----- Given entries -----
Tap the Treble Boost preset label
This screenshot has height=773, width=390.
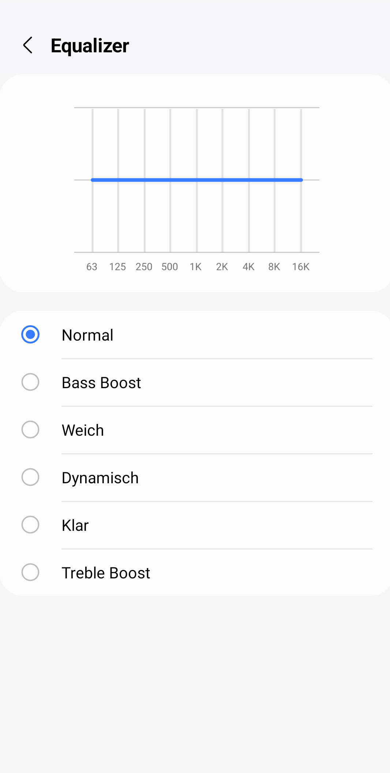pos(106,573)
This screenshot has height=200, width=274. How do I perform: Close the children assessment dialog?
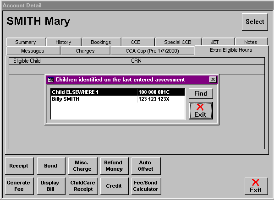[x=213, y=80]
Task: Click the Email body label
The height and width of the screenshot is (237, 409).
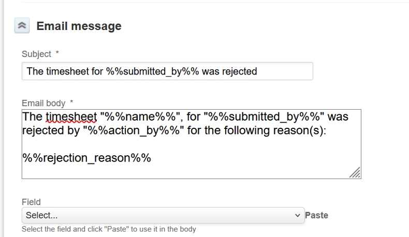Action: point(45,103)
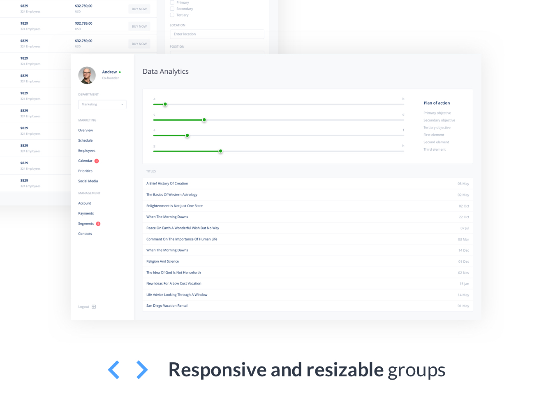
-----
§ **Task**
Take the line that contains "The height and" as the first and the last line of the records as the end, and please quote those lines exactly, pictures omitted.

§ **Answer to this problem**
The height and width of the screenshot is (237, 409).
Action: point(45,103)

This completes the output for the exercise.